**What is expected**
For each line of the data below, test for "marker". Report only the number of lines that pass.

**Data excerpts**
%%
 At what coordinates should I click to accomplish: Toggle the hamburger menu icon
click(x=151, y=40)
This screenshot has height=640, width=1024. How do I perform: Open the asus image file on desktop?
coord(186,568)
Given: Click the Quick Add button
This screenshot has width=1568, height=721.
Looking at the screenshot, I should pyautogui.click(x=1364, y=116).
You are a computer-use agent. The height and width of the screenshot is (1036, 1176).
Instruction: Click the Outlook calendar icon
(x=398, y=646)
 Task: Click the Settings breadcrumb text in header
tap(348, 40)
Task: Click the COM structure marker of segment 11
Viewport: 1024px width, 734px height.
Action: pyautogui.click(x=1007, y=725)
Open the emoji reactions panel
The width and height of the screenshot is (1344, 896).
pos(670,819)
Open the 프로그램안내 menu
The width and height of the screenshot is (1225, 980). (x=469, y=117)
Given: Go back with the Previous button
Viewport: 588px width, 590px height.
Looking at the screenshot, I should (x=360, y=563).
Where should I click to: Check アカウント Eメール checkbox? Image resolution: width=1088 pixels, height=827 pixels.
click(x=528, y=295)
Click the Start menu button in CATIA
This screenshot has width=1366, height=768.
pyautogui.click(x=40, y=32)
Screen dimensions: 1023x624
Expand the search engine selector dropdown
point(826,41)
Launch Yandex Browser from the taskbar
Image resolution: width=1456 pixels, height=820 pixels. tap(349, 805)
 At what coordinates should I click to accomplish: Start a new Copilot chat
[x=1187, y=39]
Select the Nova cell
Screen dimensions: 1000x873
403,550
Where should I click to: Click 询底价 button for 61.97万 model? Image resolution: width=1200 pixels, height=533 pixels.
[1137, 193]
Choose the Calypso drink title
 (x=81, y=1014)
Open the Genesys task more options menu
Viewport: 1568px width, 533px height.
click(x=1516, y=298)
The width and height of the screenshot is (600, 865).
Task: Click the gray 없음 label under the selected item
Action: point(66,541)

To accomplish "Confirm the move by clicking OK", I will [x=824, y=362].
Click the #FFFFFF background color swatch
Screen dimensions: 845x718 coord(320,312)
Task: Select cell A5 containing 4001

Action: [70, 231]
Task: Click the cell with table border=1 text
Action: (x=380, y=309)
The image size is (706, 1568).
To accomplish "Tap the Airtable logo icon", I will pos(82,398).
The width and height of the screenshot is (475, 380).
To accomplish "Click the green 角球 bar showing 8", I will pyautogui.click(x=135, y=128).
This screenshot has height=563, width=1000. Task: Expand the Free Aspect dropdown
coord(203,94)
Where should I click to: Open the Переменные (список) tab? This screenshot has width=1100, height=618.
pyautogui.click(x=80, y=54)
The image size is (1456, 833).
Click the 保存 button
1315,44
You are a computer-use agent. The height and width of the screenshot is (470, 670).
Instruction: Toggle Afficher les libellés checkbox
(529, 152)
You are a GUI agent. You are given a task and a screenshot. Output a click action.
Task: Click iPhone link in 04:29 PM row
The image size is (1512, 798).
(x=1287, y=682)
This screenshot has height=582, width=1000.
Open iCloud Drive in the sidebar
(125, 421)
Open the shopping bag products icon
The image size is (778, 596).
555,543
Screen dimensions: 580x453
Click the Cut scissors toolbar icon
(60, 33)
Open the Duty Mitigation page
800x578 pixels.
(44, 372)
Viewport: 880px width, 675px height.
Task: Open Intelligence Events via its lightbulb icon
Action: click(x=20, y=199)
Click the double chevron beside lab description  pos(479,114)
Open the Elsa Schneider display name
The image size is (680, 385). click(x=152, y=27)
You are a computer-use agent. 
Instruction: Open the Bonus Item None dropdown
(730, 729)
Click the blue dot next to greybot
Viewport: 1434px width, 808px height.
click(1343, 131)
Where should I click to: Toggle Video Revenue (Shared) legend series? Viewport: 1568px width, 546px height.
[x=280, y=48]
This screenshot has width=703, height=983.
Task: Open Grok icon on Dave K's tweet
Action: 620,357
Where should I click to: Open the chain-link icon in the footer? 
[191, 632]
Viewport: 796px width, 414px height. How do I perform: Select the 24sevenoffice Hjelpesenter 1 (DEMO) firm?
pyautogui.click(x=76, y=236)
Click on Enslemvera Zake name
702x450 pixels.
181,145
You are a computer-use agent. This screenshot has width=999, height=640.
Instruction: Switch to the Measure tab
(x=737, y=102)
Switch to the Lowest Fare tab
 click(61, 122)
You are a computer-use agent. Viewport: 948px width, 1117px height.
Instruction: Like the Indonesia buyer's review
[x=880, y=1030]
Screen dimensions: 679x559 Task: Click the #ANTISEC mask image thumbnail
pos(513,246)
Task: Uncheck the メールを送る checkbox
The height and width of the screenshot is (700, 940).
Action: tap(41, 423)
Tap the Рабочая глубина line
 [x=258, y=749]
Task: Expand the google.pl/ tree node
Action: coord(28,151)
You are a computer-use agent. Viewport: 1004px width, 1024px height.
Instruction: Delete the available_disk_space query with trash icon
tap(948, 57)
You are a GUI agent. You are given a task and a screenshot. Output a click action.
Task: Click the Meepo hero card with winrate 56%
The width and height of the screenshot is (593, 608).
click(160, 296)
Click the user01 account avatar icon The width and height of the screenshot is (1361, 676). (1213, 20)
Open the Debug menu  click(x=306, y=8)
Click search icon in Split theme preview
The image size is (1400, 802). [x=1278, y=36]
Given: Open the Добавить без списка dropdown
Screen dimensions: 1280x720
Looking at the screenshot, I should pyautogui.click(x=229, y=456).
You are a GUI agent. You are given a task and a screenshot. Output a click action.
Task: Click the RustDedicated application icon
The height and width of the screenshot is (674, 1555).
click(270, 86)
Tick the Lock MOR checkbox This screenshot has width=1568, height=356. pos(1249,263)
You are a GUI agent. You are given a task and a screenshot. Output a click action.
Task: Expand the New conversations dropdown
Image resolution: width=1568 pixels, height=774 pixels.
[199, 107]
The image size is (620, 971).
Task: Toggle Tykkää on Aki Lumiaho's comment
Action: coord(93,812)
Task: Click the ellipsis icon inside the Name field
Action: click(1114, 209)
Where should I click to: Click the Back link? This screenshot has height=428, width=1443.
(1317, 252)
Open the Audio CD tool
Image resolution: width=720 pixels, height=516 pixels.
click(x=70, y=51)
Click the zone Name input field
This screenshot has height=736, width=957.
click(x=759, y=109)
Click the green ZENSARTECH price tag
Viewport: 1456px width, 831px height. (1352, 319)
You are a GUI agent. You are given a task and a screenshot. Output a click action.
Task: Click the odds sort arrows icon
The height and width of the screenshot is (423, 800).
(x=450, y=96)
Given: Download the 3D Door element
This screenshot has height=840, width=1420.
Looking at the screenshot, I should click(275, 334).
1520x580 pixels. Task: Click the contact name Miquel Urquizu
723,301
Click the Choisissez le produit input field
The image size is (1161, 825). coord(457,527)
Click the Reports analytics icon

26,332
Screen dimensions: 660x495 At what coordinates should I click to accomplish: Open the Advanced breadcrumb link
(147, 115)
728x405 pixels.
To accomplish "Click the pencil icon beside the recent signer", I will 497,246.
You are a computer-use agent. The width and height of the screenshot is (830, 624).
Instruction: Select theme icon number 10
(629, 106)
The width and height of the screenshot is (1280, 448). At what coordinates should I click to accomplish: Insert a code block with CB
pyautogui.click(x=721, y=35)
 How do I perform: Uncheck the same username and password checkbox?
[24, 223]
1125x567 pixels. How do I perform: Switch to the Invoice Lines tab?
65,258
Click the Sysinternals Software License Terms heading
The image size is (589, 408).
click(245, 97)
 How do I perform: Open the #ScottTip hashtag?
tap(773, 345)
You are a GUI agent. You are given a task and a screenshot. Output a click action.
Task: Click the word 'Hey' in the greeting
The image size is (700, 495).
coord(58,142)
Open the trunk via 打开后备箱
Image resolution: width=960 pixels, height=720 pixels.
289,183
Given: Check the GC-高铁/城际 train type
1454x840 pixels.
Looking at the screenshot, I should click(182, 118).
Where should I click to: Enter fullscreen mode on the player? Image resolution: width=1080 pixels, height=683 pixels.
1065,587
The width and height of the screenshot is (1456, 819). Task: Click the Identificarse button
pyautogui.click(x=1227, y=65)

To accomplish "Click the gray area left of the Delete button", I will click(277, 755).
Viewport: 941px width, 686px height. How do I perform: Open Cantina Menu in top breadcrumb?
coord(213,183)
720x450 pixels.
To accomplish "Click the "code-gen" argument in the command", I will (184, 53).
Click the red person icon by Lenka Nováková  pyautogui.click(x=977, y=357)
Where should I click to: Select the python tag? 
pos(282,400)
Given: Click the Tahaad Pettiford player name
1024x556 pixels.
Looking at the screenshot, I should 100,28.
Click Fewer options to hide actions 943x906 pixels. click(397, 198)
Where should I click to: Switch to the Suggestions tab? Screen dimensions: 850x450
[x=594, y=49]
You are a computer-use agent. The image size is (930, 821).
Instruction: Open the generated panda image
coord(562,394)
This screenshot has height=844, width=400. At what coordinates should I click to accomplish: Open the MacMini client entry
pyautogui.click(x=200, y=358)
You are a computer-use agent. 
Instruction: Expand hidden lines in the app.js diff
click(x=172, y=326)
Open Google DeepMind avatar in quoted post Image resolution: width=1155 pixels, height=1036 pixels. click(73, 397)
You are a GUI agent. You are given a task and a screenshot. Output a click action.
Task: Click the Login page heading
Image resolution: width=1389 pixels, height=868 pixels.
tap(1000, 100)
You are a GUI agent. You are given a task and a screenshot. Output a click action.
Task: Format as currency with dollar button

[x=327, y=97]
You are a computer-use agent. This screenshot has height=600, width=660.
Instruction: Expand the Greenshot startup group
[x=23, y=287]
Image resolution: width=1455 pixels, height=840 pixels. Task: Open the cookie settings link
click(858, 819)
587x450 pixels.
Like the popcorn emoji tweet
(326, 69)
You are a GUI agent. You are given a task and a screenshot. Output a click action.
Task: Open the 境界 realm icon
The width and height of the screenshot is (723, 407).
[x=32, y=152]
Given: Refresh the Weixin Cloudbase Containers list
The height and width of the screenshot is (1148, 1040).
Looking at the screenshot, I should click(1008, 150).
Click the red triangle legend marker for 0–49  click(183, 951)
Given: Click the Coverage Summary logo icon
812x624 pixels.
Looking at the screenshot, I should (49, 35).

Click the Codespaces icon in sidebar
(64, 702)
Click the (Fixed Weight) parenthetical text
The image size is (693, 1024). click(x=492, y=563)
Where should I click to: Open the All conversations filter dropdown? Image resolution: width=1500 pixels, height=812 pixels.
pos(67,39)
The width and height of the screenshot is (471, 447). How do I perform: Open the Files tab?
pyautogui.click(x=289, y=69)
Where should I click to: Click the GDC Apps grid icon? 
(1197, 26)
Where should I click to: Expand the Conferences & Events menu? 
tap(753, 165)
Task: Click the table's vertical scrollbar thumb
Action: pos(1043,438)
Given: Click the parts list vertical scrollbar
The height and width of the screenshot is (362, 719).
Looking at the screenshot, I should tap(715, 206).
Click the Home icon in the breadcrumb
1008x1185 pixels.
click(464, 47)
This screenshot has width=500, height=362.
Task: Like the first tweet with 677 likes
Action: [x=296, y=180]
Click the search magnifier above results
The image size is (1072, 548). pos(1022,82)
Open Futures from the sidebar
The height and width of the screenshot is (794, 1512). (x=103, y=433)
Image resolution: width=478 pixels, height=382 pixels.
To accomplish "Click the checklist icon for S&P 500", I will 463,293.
%%
**Result**
2